++++ Okunacak Metin
Dernek üyesi arkadaşlarımızın neredeyse tamamı üniversite yıllarında burs almış ve aileleri maddi olarak orta seviye denilebilecek kişilerdi. Burs almanın ne demek olduğunu çok iyi bildiğimiz için 20 hukuk fakültesi öğrencisine burs verme kararı aldık ve duyurularımızı yaptık. 50 civarında öğrenci başvuru yaptı. Arkadaşlarla yaptığımız değerlendirme neticesinde tek kriter olarak maddi olarak ihtiyaç sahibi olmayı belirledik. Burs için gelen öğrenci arkadaşlarımız bize referans olarak ‘kimi bulmamız gerekir’ diye sorduklarında, referans bulmalarına gerek olmadığını tek kriterimizin ‘ihtiyaç sahibi olunması’ olduğunu anlattık. Başvuru yapanların neredeyse tamamı madden sıkıntılı durumda olduğu için en çok ihtiyaç sahibi 20 kişiyi zor belirleyebildik. Veremediklerimiz bizi üzdüğü için arkadaşların teklifiyle diğer öğrencilere de bir sefere mahsus bir miktar ödemeye karar verdik. Ödediğimiz bursların tamamını üyemiz olan arkadaşlar karşıladı.

İkinci yıl biz burs vereceğimiz öğrenci sayısını artırdık ve başvuru sayısı 500’e ulaştı. Üçüncü yıl da burs vereceğimiz öğrenci sayısını 1000’e çıkarttık. Burs verdiğimiz süreçte başvuru yapan, burs alan öğrencilerin büyük kısmı şu an hâkim, savcı, avukat olarak görev yapmaktadır. Bu kişilere sorulsa, herkese kapımızın açık olduğunu ve kimsenin inancını, düşüncesini, fikrini, partisini, ırkını merak etmediğimizi ve araştırmadığımızı söyleyeceklerdir.
++++++++
* **Çalışma Talimatları**:
**a)** Burs metnine göre derneğin kimse hakkında merak etmediği ve araştırmadığı şeylerin hepsini sıralayın.
**b)** Burs metninde "İkinci yıl biz" ile başlayıp "ve araştırmadığımızı söyleyeceklerdir." ile biten bölümü harfi harfine yazın.
Malzemenin bu metinle hiçbir ilgisi yoktur.
++++ Verilen Malzeme
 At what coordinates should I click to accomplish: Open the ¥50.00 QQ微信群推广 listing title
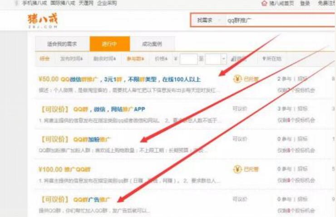pos(119,79)
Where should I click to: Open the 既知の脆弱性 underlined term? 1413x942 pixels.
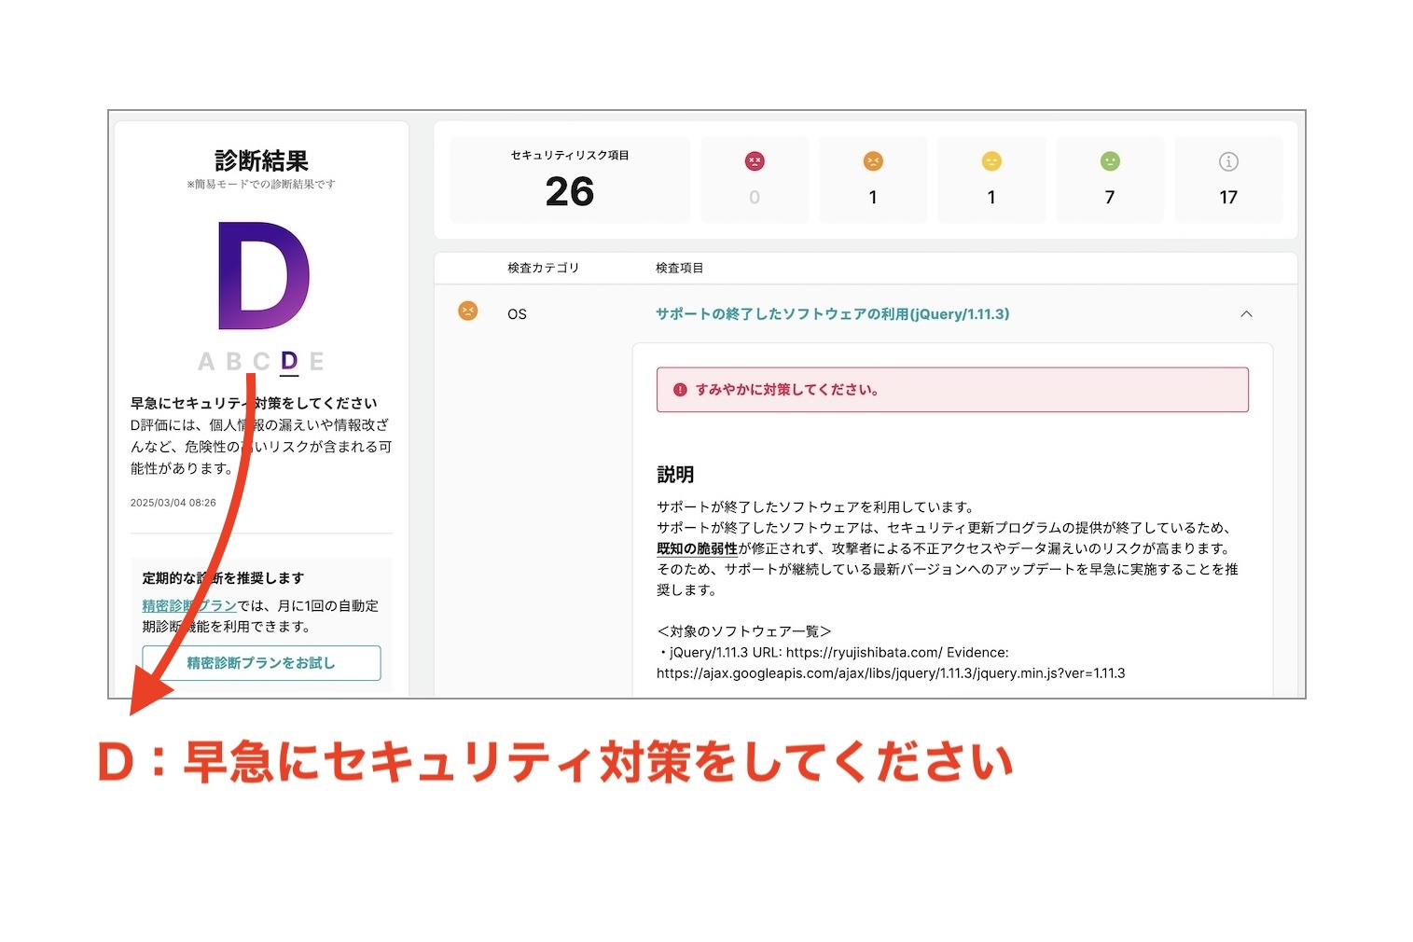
++++++++
* **Görev Bazında Yanıtlar**:
**a)** İnanç, düşünce, fikir, parti ve ırk.

**b)**
İkinci yıl biz burs vereceğimiz öğrenci sayısını artırdık ve başvuru sayısı 500’e ulaştı. Üçüncü yıl da burs vereceğimiz öğrenci sayısını 1000’e çıkarttık. Burs verdiğimiz süreçte başvuru yapan, burs alan öğrencilerin büyük kısmı şu an hâkim, savcı, avukat olarak görev yapmaktadır. Bu kişilere sorulsa, herkese kapımızın açık olduğunu ve kimsenin inancını, düşüncesini, fikrini, partisini, ırkını merak etmediğimizi ve araştırmadığımızı söyleyeceklerdir.